### EXERCISE
Which lines to output? The line containing "1028x702 pixels." and every line after it in the data below, each copied exactly.

-.-.-

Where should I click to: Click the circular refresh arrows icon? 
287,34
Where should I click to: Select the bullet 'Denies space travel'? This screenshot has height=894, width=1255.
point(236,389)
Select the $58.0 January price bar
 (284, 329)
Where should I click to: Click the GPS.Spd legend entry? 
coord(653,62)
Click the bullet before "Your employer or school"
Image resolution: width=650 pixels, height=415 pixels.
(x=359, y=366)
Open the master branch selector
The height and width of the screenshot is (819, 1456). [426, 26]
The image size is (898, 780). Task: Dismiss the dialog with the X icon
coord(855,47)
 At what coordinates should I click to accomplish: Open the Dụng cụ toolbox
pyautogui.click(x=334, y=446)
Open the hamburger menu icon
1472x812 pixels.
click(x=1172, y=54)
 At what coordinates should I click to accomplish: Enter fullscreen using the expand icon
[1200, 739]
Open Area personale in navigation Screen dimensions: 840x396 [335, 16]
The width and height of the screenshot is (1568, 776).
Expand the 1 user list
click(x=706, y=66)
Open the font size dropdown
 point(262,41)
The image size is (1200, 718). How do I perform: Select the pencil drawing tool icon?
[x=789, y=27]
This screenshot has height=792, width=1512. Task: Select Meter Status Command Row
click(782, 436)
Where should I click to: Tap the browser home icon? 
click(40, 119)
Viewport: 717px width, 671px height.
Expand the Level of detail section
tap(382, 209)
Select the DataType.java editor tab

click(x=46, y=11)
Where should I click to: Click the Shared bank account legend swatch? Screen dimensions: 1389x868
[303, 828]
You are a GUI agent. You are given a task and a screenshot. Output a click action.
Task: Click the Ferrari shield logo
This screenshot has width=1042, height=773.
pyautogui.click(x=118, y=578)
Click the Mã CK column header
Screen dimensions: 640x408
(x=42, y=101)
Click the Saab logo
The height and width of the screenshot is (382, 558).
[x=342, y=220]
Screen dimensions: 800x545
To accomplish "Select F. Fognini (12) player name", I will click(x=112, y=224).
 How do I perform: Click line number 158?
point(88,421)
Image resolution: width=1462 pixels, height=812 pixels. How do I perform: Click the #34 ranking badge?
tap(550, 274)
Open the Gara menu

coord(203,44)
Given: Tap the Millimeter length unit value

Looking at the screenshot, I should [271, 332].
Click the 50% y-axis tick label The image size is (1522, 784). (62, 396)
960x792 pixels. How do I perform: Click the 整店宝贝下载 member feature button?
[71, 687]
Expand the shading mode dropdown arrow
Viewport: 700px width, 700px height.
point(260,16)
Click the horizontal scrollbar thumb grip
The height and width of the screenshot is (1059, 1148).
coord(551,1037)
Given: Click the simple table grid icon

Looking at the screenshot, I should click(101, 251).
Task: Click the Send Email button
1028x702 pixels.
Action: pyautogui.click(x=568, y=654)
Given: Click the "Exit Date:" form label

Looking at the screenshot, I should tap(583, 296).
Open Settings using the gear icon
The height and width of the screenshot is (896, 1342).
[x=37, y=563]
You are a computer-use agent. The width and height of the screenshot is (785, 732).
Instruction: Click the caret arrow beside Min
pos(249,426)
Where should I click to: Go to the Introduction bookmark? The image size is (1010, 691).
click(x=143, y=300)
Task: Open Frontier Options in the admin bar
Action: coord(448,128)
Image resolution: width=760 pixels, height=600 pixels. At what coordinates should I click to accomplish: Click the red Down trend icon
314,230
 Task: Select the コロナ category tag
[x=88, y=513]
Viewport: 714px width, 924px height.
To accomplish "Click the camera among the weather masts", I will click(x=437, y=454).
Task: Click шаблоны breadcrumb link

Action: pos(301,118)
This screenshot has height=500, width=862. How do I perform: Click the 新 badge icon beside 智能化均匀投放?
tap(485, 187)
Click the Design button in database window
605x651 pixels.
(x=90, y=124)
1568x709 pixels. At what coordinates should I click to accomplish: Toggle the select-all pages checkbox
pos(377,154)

-.-.-

### RESULT OF THIS EXERCISE
1028x702 pixels.
Action: pyautogui.click(x=568, y=654)
Given: Click the "Exit Date:" form label

Looking at the screenshot, I should tap(583, 296).
Open Settings using the gear icon
The height and width of the screenshot is (896, 1342).
[x=37, y=563]
You are a computer-use agent. The width and height of the screenshot is (785, 732).
Instruction: Click the caret arrow beside Min
pos(249,426)
Where should I click to: Go to the Introduction bookmark? The image size is (1010, 691).
click(x=143, y=300)
Task: Open Frontier Options in the admin bar
Action: coord(448,128)
Image resolution: width=760 pixels, height=600 pixels. At what coordinates should I click to accomplish: Click the red Down trend icon
314,230
 Task: Select the コロナ category tag
[x=88, y=513]
Viewport: 714px width, 924px height.
To accomplish "Click the camera among the weather masts", I will click(x=437, y=454).
Task: Click шаблоны breadcrumb link

Action: pos(301,118)
This screenshot has height=500, width=862. How do I perform: Click the 新 badge icon beside 智能化均匀投放?
tap(485, 187)
Click the Design button in database window
605x651 pixels.
(x=90, y=124)
1568x709 pixels. At what coordinates should I click to accomplish: Toggle the select-all pages checkbox
pos(377,154)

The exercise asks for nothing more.